>> begin Information supplied
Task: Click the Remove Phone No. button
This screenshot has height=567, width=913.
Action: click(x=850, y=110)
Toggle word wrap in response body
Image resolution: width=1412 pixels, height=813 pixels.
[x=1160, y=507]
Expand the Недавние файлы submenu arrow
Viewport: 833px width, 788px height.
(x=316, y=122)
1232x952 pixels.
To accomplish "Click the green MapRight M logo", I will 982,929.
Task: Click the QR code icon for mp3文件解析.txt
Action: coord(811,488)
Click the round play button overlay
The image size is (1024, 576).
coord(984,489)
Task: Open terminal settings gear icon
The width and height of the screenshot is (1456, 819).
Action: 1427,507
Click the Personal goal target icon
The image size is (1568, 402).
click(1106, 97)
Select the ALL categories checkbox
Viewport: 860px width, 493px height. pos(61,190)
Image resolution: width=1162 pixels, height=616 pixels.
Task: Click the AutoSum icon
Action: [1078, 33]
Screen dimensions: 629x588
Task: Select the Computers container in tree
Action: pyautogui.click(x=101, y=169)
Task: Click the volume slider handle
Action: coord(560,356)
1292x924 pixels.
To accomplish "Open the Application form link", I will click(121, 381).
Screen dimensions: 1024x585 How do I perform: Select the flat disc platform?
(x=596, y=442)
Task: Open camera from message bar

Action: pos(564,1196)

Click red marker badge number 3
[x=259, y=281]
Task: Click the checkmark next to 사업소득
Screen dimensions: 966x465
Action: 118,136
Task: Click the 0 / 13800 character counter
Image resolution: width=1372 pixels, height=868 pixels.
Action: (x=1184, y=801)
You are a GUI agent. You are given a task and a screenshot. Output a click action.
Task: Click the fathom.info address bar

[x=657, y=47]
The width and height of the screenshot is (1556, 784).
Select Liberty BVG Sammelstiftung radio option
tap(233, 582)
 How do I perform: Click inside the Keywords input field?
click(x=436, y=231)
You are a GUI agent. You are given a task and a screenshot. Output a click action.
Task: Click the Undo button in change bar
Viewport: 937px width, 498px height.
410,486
>> end Information supplied
■ **Brief**
Reproduce all the rows above, substituting "screen capture" for each occurrence of "screenshot" and leaving every other character as it stands.

■ **Task answer**
Task: Click the Remove Phone No. button
This screen capture has height=567, width=913.
Action: click(x=850, y=110)
Toggle word wrap in response body
Image resolution: width=1412 pixels, height=813 pixels.
[x=1160, y=507]
Expand the Недавние файлы submenu arrow
Viewport: 833px width, 788px height.
(x=316, y=122)
1232x952 pixels.
To accomplish "Click the green MapRight M logo", I will 982,929.
Task: Click the QR code icon for mp3文件解析.txt
Action: coord(811,488)
Click the round play button overlay
The image size is (1024, 576).
coord(984,489)
Task: Open terminal settings gear icon
The width and height of the screen capture is (1456, 819).
Action: 1427,507
Click the Personal goal target icon
The image size is (1568, 402).
click(1106, 97)
Select the ALL categories checkbox
Viewport: 860px width, 493px height. pos(61,190)
Image resolution: width=1162 pixels, height=616 pixels.
Task: Click the AutoSum icon
Action: [1078, 33]
Screen dimensions: 629x588
Task: Select the Computers container in tree
Action: pyautogui.click(x=101, y=169)
Task: Click the volume slider handle
Action: coord(560,356)
1292x924 pixels.
To accomplish "Open the Application form link", I will click(121, 381).
Screen dimensions: 1024x585 How do I perform: Select the flat disc platform?
(x=596, y=442)
Task: Open camera from message bar

Action: pos(564,1196)

Click red marker badge number 3
[x=259, y=281]
Task: Click the checkmark next to 사업소득
Screen dimensions: 966x465
Action: 118,136
Task: Click the 0 / 13800 character counter
Image resolution: width=1372 pixels, height=868 pixels.
Action: (x=1184, y=801)
You are a GUI agent. You are given a task and a screen capture. Output a click action.
Task: Click the fathom.info address bar

[x=657, y=47]
The width and height of the screen capture is (1556, 784).
Select Liberty BVG Sammelstiftung radio option
tap(233, 582)
 How do I perform: Click inside the Keywords input field?
click(x=436, y=231)
You are a GUI agent. You are given a task and a screen capture. Output a click action.
Task: Click the Undo button in change bar
Viewport: 937px width, 498px height.
410,486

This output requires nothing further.